I sniff and pick at the dry caulk inside the windowless frame above my head. I miss Arn, but I know my mother aches for him. She never got to say goodbye and it eats her up. I suspect it's not just morning sickness that keeps her sleepless.

She swipes a hand at her eyes and stands, using the wall to help her. “I'm feeling better, love. I think I'll go in and lay down. You should give sleep a try, too.”

I nod, though I feel anything but sleepy. I watch her slip through the interior doors. When they shut, the dust caked to the glass blurs her into shapes. Then I can't see her at all.

A few minutes later the door creaks open. At first I think it’s Mama coming out to be sick again, but then I see how tall the shadow is and my heart beats faster. Clay slips out and limps over. In the morning light, he's just as handsome as ever: tall, with his strong chin and wild dark hair.

I smile as he sits down beside me, his feet digging wells in the dust.

“So,” he flicks his eyes up at me, “not very romantic under the table? I thought the decor in there was real homey.” There's an unusual shyness on his face.

“Homey for rodents and snakes, you mean.”

He nods, smirking. “Lately I been feelin' pretty rodent-like. Yesterday I got a craving for cheese.”

I laugh. “That's funny. I had a craving for
anything
.”

He chuckles and digs around the edge of the bandage on his injured hand. The bandage is fraying, the white gauze now the dirty brown like everything else. There's a long pause as we both look out toward the road and the orange light spilling over the desert.

“Are we okay?” he asks, breaking the silence. “I mean, you and me?”

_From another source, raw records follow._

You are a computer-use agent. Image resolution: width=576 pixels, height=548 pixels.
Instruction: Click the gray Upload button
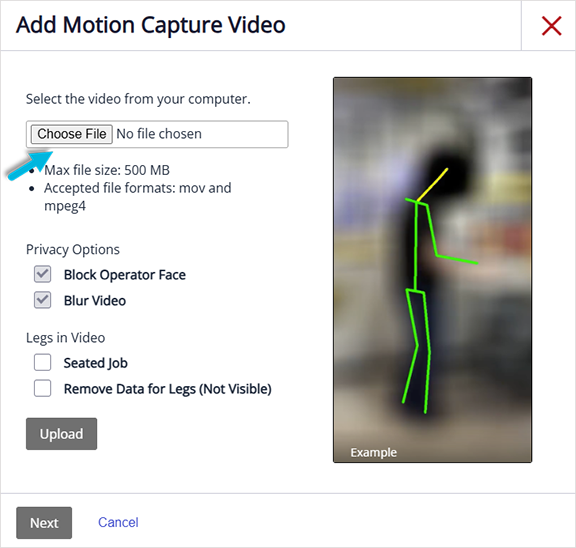pyautogui.click(x=61, y=434)
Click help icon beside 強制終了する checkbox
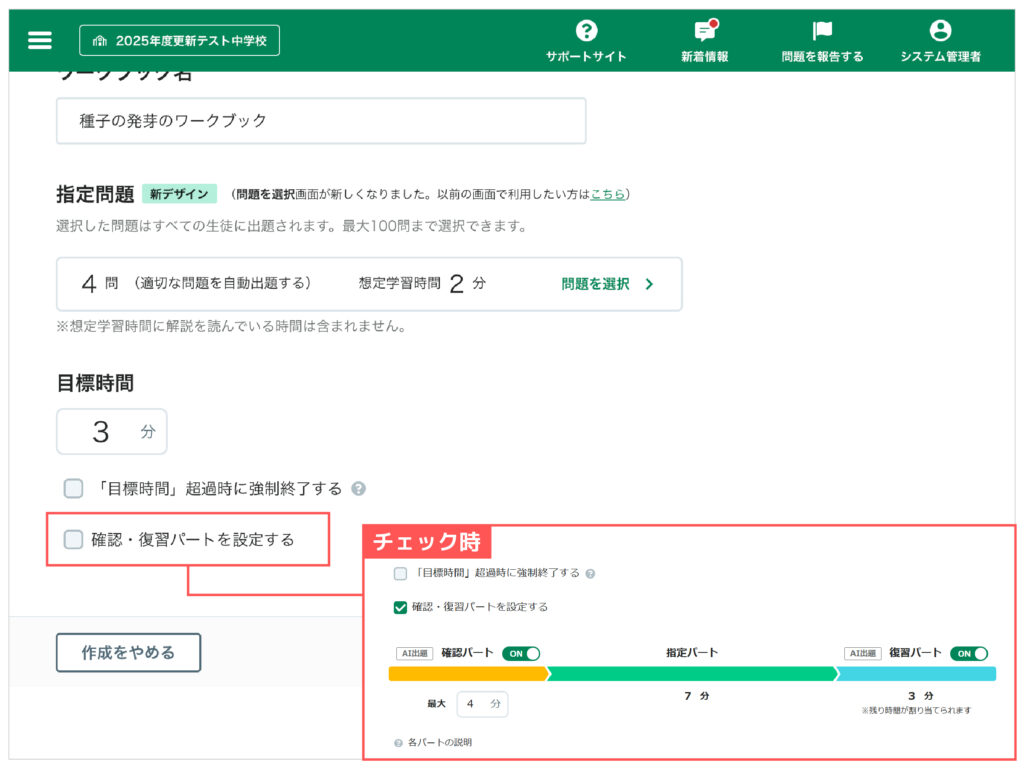This screenshot has height=768, width=1024. [x=358, y=489]

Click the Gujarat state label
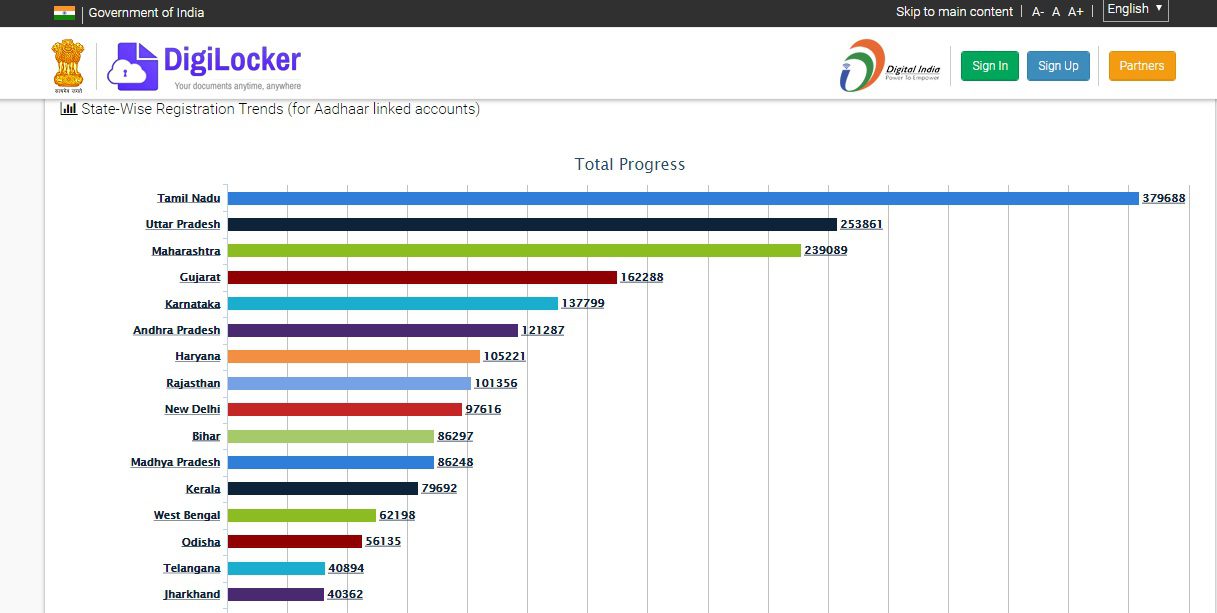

There's uncertainty in his eyes. It's funny how things have changed. Before the hospital, it was me speculating on what he was thinking and what he might want. Me longing for him but never being able to have him. The tide has turned. I'm not sure how I feel about it.

I reach for his hand and lace my fingers through his. “We're together.” I look up at him, my heart pounding, awash in a love that surges through me. “That’s all I ever wanted.” I drape my arms around his neck and he wraps his around my waist. Being this close sets my heart to galloping away.

Clay shrugs. “I just wanna make you happy.” He looks out at the sand-swept highway and shakes his head. “As happy as I can, considerin'. I wish I could make this all go away.”

I press my cheek to his chest. “We gotta get to a town and Rayburn can barter for a truck and gas. Those meds of his are worth enough to get us home. In the meantime, you gotta trust that you and me are fine.” I lift my head and look into his eyes. “Okay?”

His blue eyes look deeply into mine. “Okay.”

Then he's kissing me. Kissing me, kissing me, kissing me. And his hands are under my shirt and my heart is tearing through my chest as his fingers inch upward.

I push away.

He drops his hands, his eyes on the ground. “Sorry,” he mumbles. He pushes up and limps back through the door.

“Clay,” I say, but I let him go. First watch it is. It'll give me time to torture myself about all the things I've done wrong.